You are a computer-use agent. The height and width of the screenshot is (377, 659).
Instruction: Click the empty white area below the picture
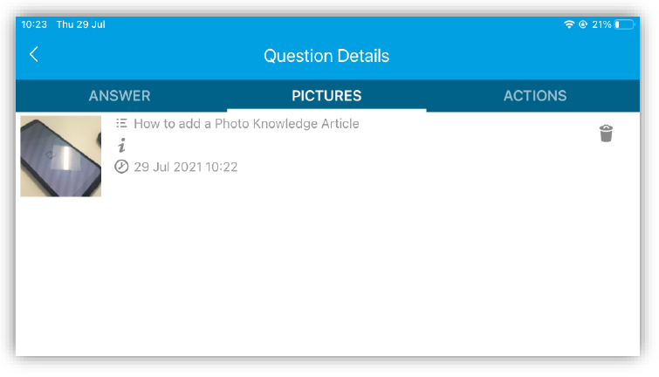326,279
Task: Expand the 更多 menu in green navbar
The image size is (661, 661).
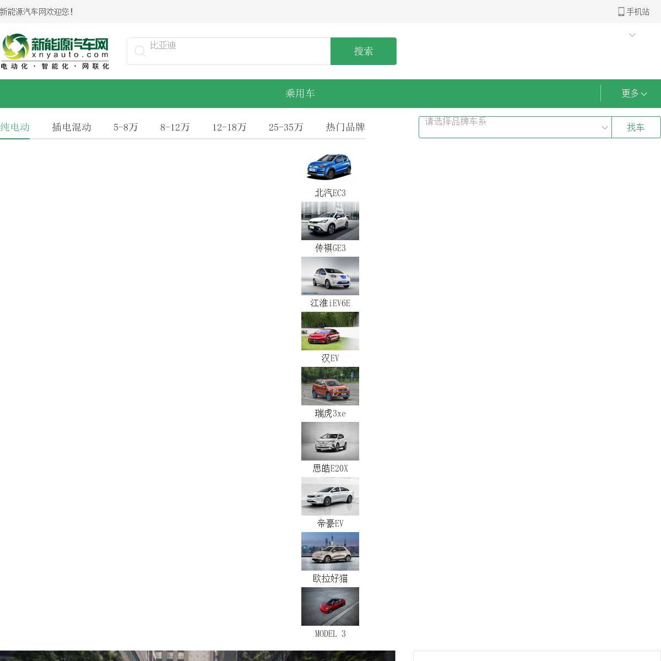Action: coord(633,94)
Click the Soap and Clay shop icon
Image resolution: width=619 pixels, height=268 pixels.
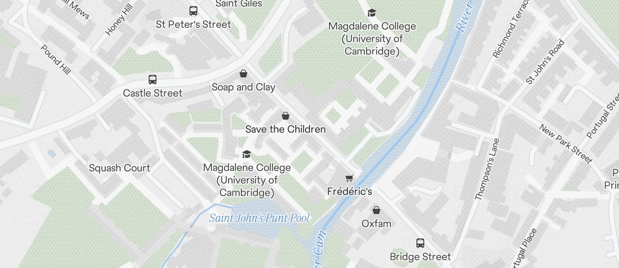(x=243, y=74)
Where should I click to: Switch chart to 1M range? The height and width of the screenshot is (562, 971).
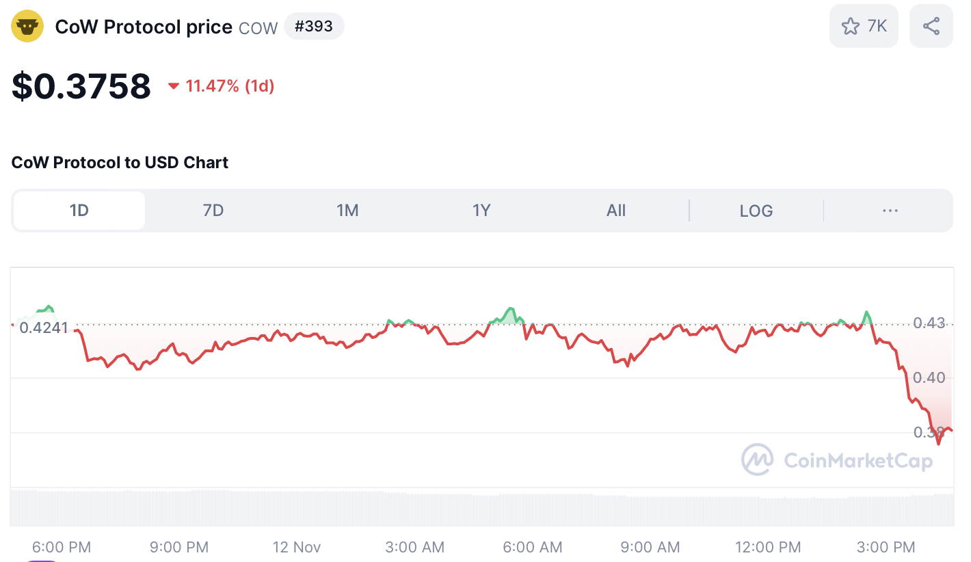click(x=347, y=211)
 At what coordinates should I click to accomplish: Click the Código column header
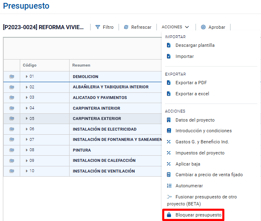(x=30, y=65)
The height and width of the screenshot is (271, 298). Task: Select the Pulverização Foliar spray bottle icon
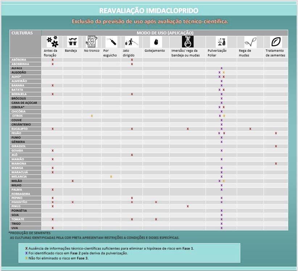click(x=221, y=42)
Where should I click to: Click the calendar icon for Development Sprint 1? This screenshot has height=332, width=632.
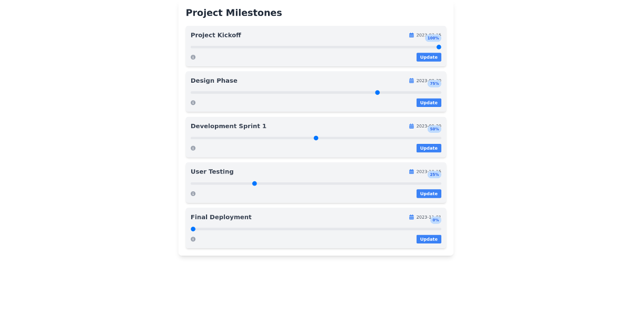click(x=411, y=126)
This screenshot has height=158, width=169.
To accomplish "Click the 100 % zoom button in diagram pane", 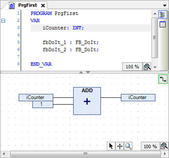I will pyautogui.click(x=150, y=146).
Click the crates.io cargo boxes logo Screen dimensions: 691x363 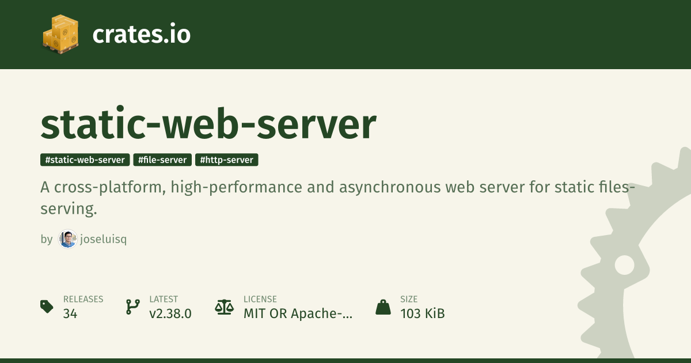coord(60,35)
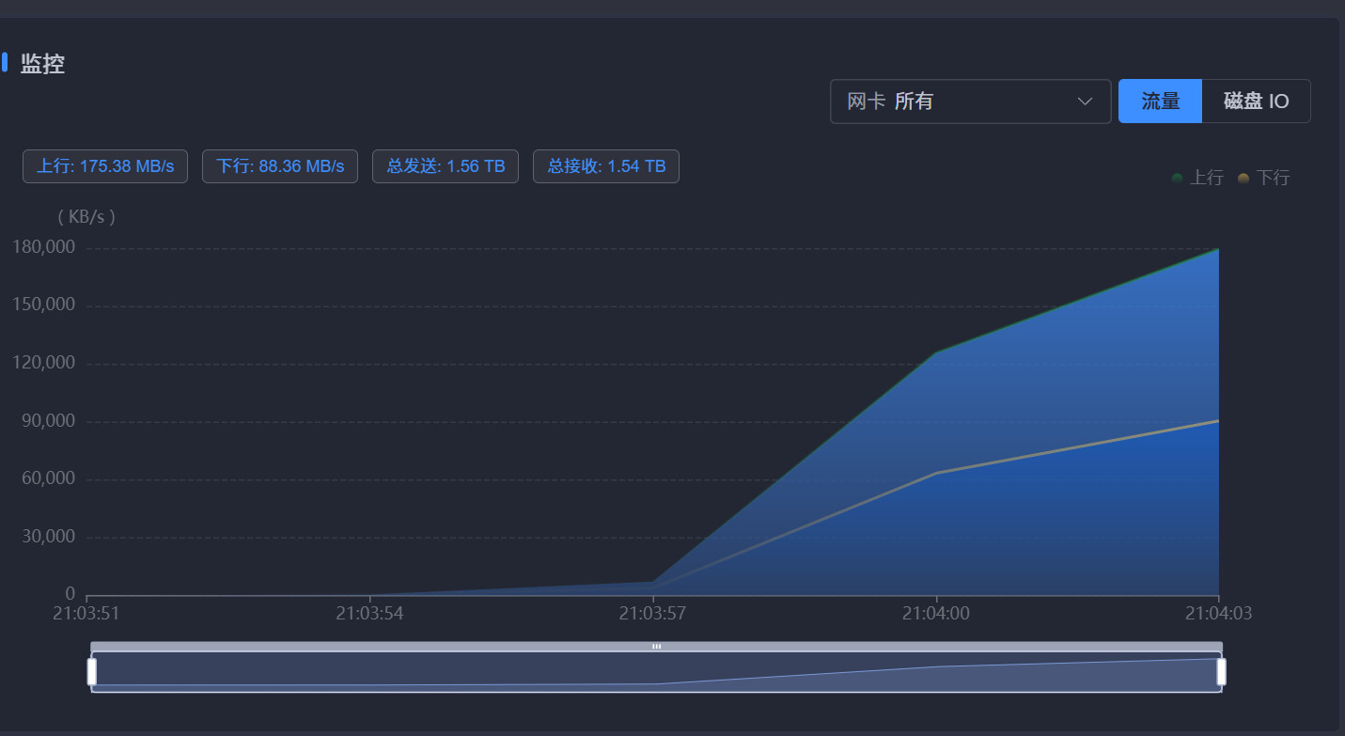Click the 21:03:57 time axis label

tap(652, 614)
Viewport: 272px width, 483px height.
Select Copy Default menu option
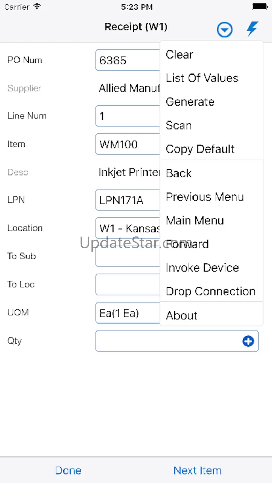[x=200, y=149]
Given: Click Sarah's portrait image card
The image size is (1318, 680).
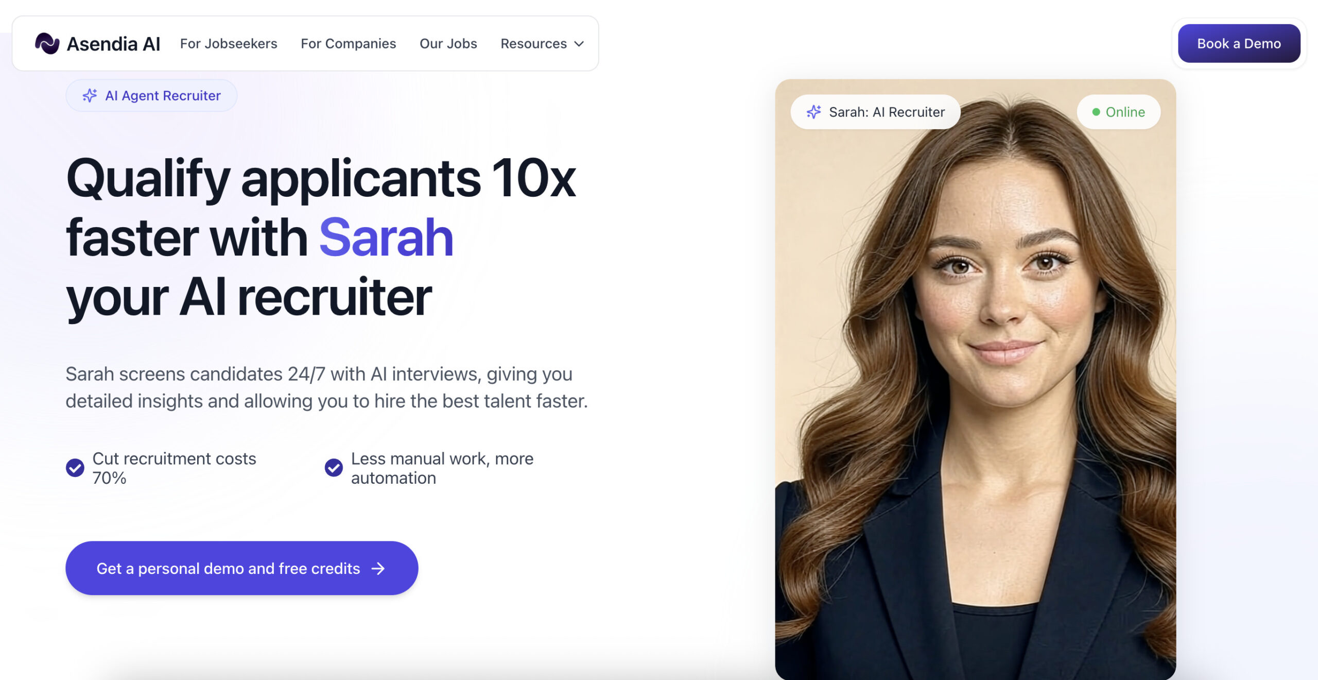Looking at the screenshot, I should coord(976,380).
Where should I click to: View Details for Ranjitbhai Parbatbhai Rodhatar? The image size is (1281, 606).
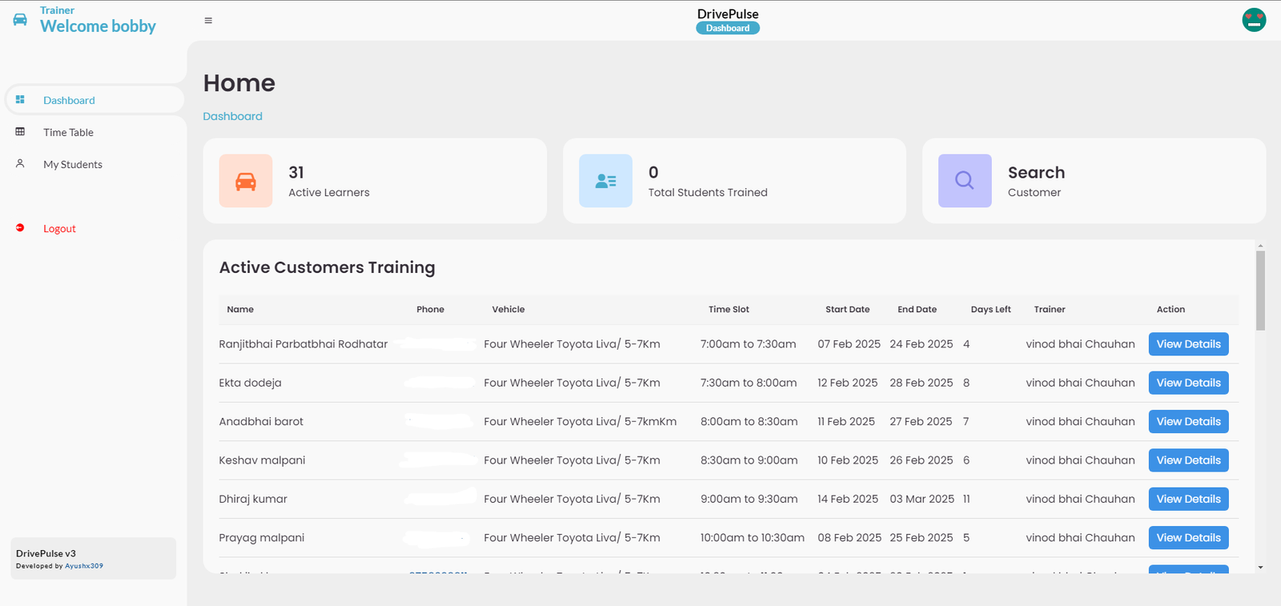point(1188,344)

————

_Exercise_
Write out, exactly as they stand, the line with "Where should I click to: View" and every line after it through the end of the entries above; omit the pictures.

_Task answer_
Where should I click to: View Details for Ranjitbhai Parbatbhai Rodhatar? The image size is (1281, 606).
point(1188,344)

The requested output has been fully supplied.